FOX's Cameron qualified Bush's comment that "I don't think you can win" the war on terror; overstated Edwards's response
Research ››› ››› JEREMY CLUCHEY
FOX News Channel chief political correspondent Carl Cameron worked overtime on August 30 to quell conservative anxiety, after President George W. Bush commented earlier that day that "I don't think you can win" the war on terror.
On FOX News Channel's Special Report with Brit Hume, while reporting Senator John Edwards's response to Bush's remark, Cameron qualified the president's statement in an apparent attempt to soften its implications:
CAMERON: [Senator John] Edwards seized on the president's suggestion this morning that he doesn't think that the war on terror can be won militarily, but that the U.S. can make it harder for terrorists to succeed worldwide.
But the president did not qualify his assertion with the word "militarily" when he delivered his remarks on NBC's Today show. During the August 30 interview, Bush said of the war on terror: "I don't think you can win it. But I think you can create conditions so that the -- those who use terror as a tool are less acceptable in parts of the world." The statement flatly contradicted an assertion he made just a month ago.

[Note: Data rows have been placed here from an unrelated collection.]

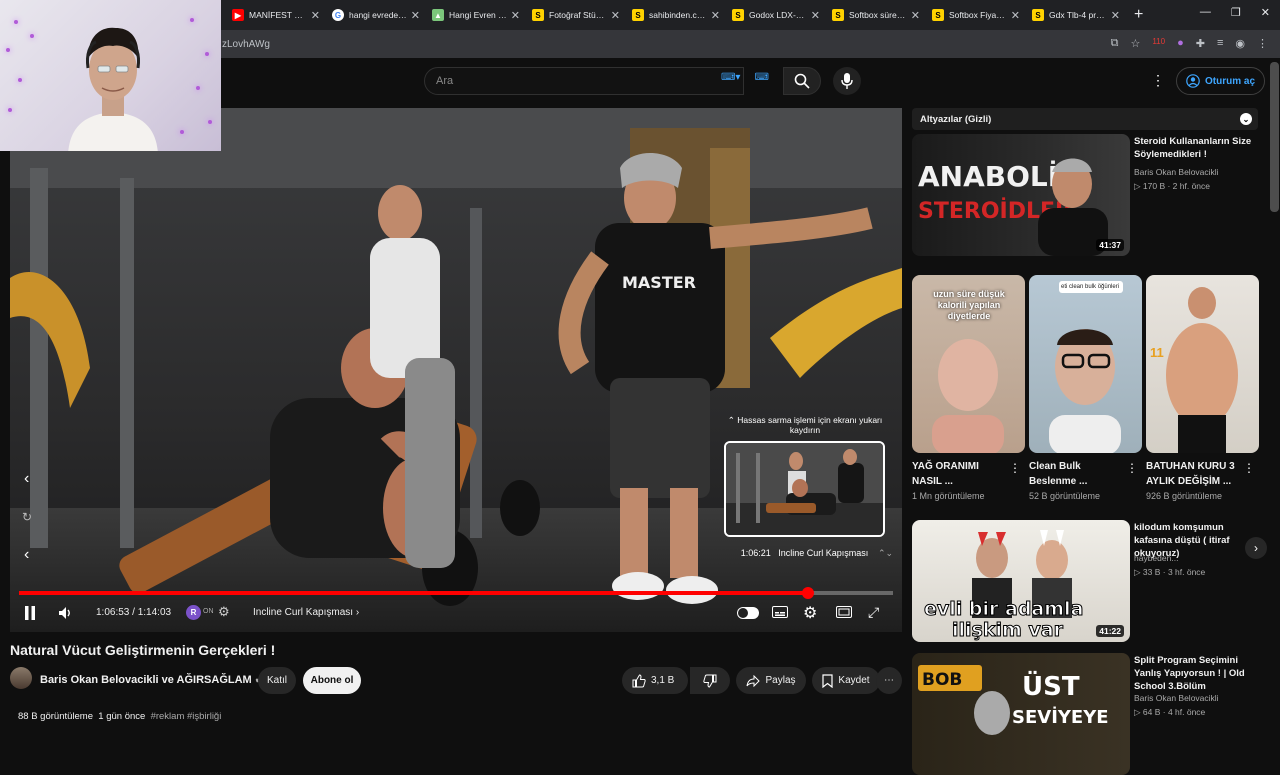 This screenshot has width=1280, height=775. I want to click on extension-icon: ●, so click(1180, 44).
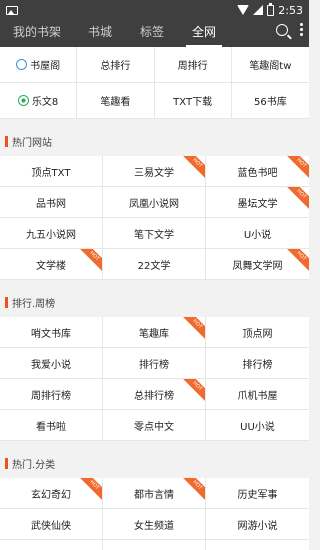 Image resolution: width=320 pixels, height=550 pixels. I want to click on site-label: 哨文书库, so click(51, 334).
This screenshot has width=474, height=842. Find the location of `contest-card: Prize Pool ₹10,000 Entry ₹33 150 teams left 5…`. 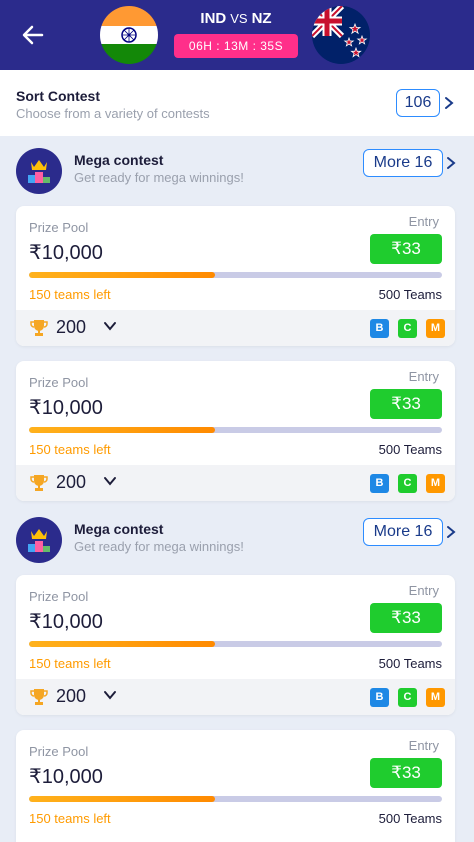

contest-card: Prize Pool ₹10,000 Entry ₹33 150 teams left 5… is located at coordinates (236, 786).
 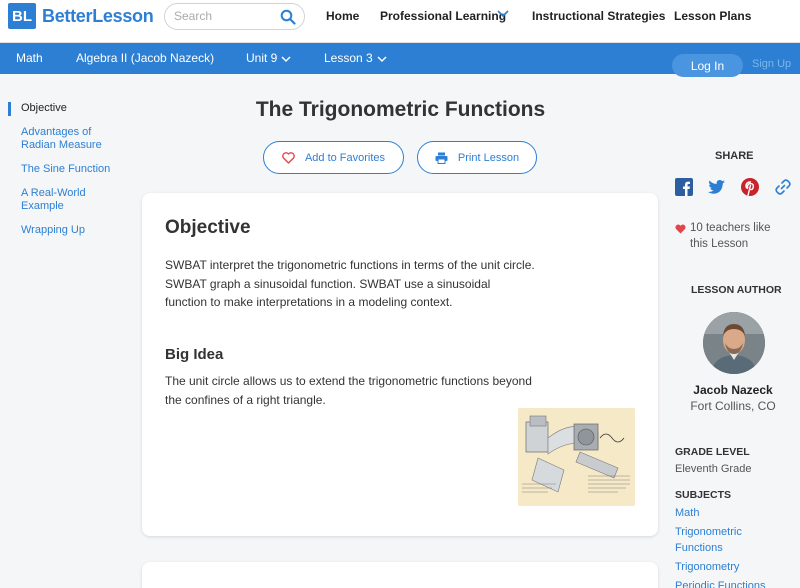 What do you see at coordinates (684, 187) in the screenshot?
I see `facebook-icon` at bounding box center [684, 187].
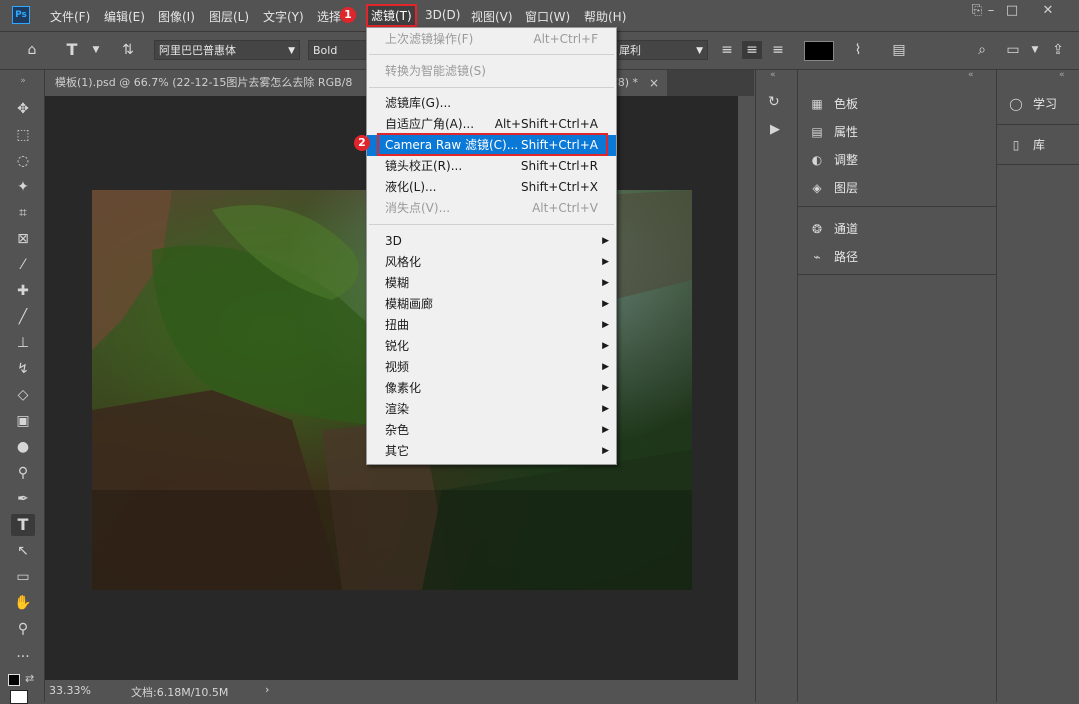  What do you see at coordinates (492, 284) in the screenshot?
I see `menu-item-blur: 模糊 ▶` at bounding box center [492, 284].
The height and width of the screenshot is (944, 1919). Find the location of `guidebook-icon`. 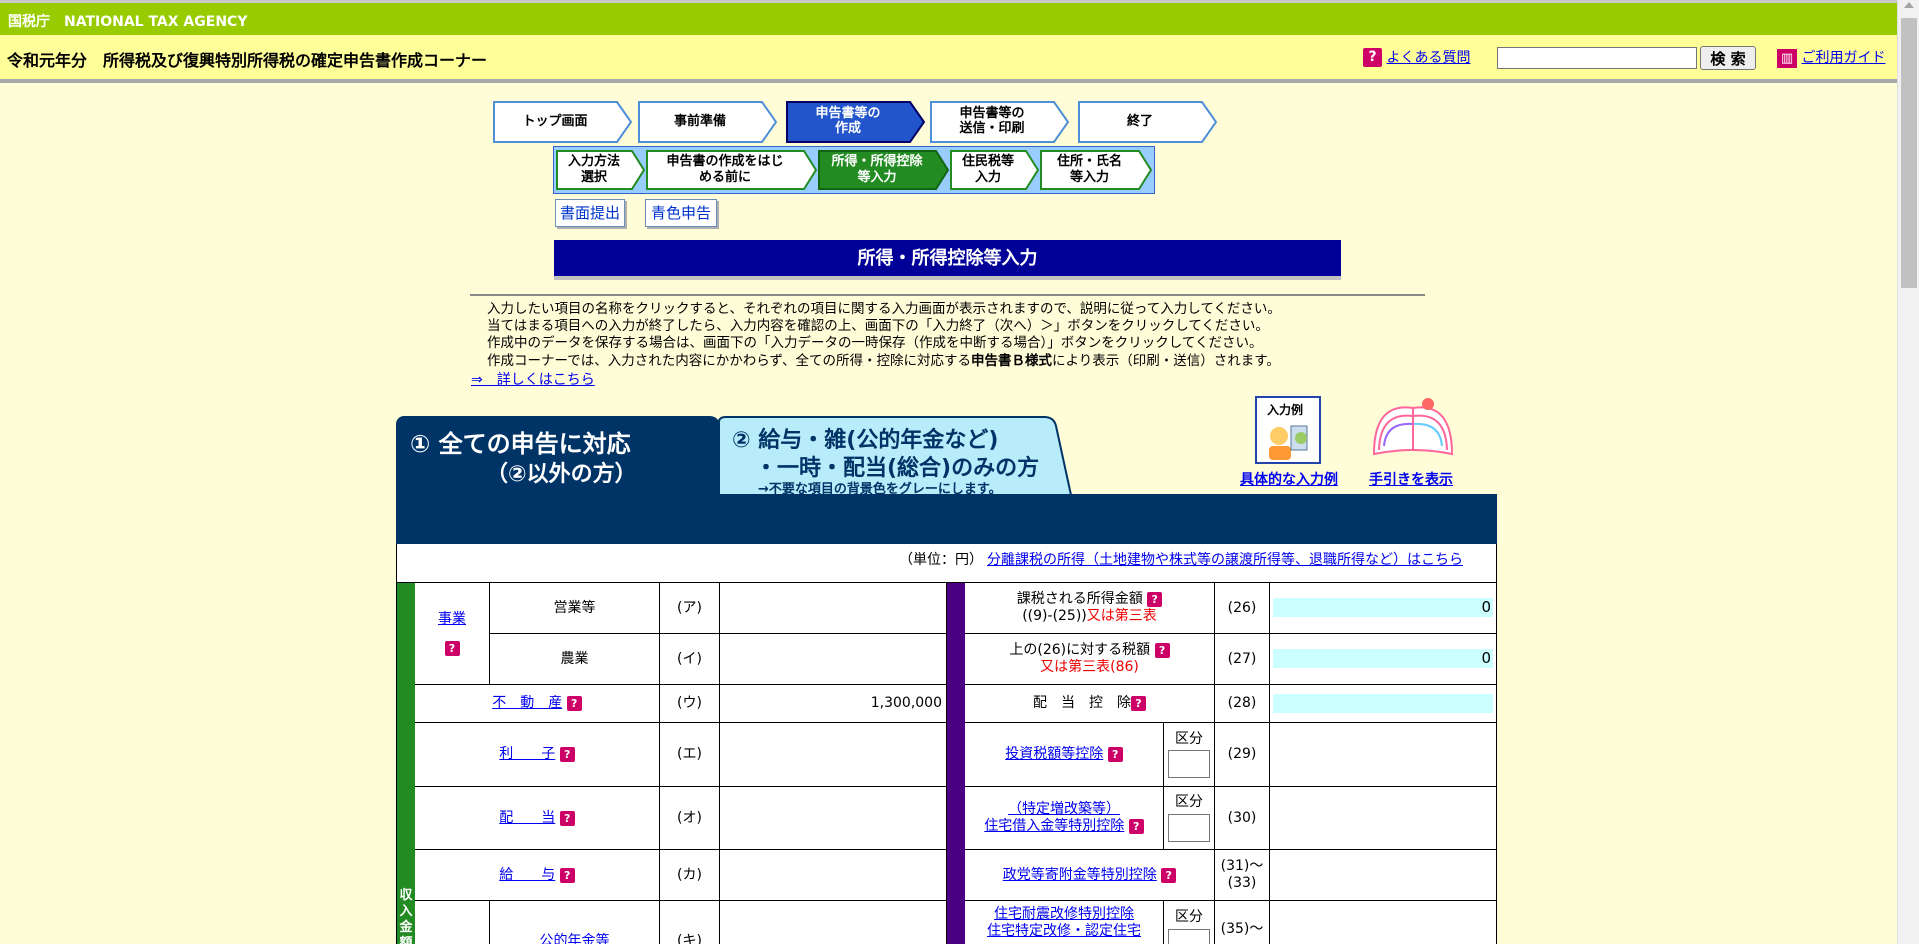

guidebook-icon is located at coordinates (1413, 429).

In contrast, Cameron overstated Edwards's criticism of Bush's comment. From FOX Report with Shepard Smith:
CAMERON: Senator Edwards ... specifically targeted the president for the suggestion that the war on terror cannot be won per se, and in an interview with FOX News he stopped just short of suggesting that the president's remarks constitute aiding and abetting the enemy. Here's how he put it:
EDWARDS [video clip]: It's a terrible thing to say. I mean, to suggest to terrorist groups around the world that America's president doesn't think we can win this war, it's just dead wrong. We can win this war. But we have to be aggressive, and not just aggressive rhetoric -- we have to be aggressive in a way that is strong and smart.